• REQUIRED WORK:
Once every line below has been checked for "computer", give only the number of lines that have it.

(Stored items)
****************************************
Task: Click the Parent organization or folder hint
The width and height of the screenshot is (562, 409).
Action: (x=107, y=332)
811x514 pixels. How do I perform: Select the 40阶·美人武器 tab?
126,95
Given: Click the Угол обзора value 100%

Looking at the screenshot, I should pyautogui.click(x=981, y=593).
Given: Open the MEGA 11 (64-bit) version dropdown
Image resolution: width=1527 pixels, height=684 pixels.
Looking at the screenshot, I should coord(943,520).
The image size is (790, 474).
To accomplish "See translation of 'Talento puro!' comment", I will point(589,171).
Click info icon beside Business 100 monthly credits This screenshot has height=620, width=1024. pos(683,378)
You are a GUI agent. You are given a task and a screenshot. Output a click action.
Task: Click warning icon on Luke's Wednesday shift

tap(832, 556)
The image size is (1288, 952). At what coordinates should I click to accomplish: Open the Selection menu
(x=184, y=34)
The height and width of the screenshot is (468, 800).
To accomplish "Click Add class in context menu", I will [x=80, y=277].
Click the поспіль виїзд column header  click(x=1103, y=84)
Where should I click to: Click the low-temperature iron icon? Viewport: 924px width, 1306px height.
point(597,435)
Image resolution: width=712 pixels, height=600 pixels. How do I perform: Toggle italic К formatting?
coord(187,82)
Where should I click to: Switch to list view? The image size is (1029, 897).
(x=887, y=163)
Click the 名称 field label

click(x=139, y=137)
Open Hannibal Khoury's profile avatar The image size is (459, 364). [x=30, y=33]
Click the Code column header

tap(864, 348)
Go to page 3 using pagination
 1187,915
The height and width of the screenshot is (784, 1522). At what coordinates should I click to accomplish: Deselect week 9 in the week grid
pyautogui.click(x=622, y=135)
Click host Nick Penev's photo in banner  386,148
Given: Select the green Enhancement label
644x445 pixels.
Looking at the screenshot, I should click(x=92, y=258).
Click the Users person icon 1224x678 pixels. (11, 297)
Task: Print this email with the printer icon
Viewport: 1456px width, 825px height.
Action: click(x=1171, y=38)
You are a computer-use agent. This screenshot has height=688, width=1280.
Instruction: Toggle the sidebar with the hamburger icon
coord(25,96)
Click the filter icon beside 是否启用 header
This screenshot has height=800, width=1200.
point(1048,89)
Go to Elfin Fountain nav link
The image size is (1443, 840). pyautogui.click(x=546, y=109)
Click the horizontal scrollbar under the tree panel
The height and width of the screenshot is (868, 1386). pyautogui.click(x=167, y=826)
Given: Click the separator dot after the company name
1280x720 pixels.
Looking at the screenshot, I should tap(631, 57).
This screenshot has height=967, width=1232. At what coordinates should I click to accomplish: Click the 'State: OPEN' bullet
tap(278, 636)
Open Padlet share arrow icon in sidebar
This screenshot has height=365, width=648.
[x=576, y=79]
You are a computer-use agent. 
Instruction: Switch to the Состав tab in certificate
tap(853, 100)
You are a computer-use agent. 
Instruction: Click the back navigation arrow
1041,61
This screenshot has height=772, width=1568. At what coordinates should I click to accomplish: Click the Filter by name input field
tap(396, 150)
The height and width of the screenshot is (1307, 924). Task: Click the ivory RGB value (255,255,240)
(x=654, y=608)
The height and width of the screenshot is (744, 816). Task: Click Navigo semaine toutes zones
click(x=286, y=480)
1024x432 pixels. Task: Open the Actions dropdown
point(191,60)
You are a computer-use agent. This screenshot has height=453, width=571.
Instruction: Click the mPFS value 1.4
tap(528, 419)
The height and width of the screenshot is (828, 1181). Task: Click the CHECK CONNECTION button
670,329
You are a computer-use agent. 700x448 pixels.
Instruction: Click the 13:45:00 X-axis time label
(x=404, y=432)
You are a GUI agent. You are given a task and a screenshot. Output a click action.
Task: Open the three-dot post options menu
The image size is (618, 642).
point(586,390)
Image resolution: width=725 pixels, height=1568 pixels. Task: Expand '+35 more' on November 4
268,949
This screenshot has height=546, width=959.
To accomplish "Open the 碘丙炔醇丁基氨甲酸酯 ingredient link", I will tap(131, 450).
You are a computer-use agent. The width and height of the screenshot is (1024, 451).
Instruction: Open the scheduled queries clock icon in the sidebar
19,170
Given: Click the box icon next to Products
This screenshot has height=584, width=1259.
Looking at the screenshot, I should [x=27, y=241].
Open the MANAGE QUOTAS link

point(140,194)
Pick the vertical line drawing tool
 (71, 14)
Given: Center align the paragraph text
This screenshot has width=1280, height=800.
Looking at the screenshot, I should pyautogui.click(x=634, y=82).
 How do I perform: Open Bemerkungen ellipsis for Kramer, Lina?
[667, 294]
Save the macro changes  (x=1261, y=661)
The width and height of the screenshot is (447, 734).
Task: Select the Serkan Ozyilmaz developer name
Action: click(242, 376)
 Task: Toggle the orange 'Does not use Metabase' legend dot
****************************************
• EXERCISE RESULT:
6